Peered-project validation errors: Terraform errors for external_peered_projects (invalid CIDR, priority outside 400–499, duplicate priority, invalid project name format).
Wrong precedence assumptions: values in -var-file override TF_VAR_*; keep subnet_allocation out of committed shared.tfvars.

Running Workflows Locally

For local development and testing, use the deployment scripts in each Terraform root:

Mandatory variable: Local runs must export TF_VAR_subnet_allocation before plan/apply. Source of truth is the tools storage account tftoolsaihubtracking, container tools, path network-info/subnet-allocation/.

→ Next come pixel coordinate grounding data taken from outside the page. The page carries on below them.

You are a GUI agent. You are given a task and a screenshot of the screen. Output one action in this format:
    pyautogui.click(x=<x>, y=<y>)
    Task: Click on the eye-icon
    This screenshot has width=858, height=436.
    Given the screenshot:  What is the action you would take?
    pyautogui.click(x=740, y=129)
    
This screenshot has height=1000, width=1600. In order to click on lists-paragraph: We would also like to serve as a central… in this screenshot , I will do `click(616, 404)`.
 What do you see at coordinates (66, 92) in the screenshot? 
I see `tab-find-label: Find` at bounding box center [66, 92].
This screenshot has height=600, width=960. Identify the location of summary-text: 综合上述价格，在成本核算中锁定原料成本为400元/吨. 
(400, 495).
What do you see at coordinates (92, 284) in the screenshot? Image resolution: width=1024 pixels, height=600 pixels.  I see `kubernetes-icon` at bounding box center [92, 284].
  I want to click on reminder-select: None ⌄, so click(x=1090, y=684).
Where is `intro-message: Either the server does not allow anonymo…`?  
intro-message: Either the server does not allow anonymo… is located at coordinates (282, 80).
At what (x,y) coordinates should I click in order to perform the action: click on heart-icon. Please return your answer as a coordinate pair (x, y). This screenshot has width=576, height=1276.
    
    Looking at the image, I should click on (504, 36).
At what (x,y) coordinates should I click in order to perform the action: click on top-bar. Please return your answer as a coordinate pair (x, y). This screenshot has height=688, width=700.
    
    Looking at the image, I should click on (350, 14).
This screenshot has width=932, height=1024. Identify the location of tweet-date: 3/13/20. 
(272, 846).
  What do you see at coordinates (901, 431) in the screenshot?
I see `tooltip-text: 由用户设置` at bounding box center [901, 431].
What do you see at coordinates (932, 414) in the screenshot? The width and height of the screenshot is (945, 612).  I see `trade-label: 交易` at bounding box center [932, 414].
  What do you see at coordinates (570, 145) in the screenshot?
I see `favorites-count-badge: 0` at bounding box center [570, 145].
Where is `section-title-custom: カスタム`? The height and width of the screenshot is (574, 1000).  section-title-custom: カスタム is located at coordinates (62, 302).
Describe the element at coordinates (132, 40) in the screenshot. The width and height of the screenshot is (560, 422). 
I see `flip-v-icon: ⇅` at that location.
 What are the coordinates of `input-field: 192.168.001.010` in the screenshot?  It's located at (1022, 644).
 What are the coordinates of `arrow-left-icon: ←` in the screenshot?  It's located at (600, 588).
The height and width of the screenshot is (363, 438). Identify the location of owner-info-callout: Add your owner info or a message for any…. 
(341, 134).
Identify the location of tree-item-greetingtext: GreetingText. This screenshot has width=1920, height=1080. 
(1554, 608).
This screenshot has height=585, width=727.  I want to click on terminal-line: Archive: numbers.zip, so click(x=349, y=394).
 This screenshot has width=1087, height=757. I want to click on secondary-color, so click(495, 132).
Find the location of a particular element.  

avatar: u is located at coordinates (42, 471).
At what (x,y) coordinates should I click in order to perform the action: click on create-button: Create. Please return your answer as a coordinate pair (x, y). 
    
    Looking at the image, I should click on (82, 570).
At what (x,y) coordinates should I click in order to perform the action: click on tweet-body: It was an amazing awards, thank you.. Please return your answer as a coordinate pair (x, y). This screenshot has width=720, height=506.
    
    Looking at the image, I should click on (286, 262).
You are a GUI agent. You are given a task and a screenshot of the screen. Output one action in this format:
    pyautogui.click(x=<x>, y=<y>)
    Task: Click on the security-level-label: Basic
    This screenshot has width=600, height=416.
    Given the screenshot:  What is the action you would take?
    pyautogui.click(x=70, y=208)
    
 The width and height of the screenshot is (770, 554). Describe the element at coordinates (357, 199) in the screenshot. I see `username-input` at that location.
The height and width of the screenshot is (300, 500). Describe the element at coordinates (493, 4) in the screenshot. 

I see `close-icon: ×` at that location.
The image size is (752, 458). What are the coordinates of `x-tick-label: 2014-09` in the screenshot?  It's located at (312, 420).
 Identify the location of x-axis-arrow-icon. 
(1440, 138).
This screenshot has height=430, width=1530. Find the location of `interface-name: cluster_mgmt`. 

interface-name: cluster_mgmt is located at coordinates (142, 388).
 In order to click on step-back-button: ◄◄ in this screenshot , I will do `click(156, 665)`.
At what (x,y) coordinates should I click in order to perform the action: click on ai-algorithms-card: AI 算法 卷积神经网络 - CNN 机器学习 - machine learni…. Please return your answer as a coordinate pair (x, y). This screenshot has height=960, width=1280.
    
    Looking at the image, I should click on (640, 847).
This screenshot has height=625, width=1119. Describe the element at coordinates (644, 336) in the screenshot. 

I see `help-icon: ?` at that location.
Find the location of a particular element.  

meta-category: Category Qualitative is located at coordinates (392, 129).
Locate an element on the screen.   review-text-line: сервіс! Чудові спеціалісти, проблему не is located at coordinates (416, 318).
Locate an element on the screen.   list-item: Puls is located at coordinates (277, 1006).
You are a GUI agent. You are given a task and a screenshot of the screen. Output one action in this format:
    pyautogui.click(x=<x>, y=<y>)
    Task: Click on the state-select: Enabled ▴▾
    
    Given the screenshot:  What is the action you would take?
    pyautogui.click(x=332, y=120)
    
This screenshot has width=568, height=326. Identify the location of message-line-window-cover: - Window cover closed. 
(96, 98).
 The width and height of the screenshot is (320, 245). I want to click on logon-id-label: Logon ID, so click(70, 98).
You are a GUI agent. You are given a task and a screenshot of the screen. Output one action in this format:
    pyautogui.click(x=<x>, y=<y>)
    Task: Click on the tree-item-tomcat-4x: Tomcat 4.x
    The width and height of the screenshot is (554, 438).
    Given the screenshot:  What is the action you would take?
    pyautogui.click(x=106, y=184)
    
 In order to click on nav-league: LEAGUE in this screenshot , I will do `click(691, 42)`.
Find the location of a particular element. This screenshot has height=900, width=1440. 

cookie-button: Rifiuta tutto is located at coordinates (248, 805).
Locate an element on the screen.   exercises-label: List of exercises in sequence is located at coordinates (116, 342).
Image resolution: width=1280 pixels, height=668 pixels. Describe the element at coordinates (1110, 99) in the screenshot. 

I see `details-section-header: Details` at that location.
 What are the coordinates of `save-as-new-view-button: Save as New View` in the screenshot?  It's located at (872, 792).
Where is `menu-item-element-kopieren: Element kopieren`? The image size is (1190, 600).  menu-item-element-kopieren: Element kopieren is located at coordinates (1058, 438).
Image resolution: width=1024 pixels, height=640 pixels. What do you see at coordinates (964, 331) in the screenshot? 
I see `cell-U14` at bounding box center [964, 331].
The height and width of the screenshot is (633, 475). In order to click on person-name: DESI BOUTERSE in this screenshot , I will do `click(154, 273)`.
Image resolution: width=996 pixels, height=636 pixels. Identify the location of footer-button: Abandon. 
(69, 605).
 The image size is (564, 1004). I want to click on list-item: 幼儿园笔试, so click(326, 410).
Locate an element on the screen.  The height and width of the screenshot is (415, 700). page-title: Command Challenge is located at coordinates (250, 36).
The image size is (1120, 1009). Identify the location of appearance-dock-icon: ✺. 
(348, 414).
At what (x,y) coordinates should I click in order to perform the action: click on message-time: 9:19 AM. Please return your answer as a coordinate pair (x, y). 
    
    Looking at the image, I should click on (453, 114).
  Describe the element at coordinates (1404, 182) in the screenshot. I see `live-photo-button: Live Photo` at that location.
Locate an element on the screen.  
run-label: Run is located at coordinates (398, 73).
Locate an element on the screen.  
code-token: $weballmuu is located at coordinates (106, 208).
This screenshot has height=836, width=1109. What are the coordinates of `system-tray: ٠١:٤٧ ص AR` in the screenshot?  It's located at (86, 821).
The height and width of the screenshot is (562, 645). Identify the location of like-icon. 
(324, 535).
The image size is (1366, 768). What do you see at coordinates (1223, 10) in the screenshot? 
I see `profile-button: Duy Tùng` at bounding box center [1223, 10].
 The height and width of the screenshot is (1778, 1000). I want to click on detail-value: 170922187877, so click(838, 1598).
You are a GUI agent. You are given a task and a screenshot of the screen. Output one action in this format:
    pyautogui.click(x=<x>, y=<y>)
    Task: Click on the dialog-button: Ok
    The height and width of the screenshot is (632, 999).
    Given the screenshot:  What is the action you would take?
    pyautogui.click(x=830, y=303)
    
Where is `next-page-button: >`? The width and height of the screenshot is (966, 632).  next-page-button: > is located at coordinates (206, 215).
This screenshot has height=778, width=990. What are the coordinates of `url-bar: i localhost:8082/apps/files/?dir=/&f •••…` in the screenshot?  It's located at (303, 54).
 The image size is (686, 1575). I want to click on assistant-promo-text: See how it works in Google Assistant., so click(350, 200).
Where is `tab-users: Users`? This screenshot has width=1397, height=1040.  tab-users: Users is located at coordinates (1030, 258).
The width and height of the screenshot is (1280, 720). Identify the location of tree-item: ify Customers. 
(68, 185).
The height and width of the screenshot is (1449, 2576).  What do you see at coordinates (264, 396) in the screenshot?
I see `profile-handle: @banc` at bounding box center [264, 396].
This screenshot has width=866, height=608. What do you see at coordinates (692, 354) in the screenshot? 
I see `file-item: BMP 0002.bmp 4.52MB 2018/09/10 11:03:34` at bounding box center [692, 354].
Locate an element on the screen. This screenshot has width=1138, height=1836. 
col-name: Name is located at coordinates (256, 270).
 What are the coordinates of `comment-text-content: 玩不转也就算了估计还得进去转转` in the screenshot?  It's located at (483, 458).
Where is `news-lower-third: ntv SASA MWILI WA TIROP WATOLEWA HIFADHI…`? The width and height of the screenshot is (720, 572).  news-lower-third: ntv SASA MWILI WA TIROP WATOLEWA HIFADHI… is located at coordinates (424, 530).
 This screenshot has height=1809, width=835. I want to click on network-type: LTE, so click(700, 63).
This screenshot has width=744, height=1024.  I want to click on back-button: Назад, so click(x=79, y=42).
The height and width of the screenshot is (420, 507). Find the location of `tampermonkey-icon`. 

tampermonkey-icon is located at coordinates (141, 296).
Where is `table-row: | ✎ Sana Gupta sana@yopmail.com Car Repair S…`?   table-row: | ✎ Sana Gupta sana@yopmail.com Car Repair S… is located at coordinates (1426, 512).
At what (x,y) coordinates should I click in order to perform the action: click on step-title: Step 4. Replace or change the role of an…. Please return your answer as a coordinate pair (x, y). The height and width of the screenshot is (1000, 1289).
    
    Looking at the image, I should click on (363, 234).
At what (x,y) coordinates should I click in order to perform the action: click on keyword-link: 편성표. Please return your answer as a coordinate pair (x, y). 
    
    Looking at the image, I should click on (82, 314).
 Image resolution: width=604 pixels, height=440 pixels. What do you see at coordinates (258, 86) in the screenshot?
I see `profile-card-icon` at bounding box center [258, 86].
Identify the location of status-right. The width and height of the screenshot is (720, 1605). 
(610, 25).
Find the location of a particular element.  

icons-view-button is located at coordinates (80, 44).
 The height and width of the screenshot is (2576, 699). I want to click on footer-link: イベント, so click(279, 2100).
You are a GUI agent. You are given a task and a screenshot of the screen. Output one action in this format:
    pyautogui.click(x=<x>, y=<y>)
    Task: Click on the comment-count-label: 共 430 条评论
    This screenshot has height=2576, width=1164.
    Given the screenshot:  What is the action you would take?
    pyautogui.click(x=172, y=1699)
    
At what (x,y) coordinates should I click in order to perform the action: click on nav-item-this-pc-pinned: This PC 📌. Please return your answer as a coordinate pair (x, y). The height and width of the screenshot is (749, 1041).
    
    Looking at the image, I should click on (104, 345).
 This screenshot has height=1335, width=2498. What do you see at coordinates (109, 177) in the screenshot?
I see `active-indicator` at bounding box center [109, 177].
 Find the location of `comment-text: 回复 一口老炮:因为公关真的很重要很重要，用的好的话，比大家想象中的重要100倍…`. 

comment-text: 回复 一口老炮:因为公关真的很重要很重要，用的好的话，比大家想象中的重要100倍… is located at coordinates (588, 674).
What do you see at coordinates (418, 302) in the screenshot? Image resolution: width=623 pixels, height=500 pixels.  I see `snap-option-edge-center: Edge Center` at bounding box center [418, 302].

# Load required subnet allocation JSON (example: prod)
az account set --subscription "da4cf6-tools - AI Services Hub"
tmpfile=$(mktemp)
az storage blob download \
    --account-name tftoolsaihubtracking \
    --container-name tools \
    --name network-info/subnet-allocation/subnet-allocation-prod.json \
    --auth-mode login \
    --file "$tmpfile"
export TF_VAR_subnet_allocation="$(jq -c . "$tmpfile")"
rm -f "$tmpfile"

# Switch back to your deployment subscription before running terraform
az account set --subscription "da4cf6-dev - AI Services Hub"

# Ensure you're logged in
az login

# Initial setup / tools
./initial-setup/infra/deploy-terraform.sh init
./initial-setup/infra/deploy-terraform.sh plan
./initial-setup/infra/deploy-terraform.sh apply

# AI Hub stacks
./infra-ai-hub/scripts/deploy-terraform.sh plan dev
./infra-ai-hub/scripts/deploy-terraform.sh apply test

Note: Local runs use your Azure CLI credentials instead of OIDC. Make sure you have the required permissions and that TF_VAR_subnet_allocation is exported in the shell.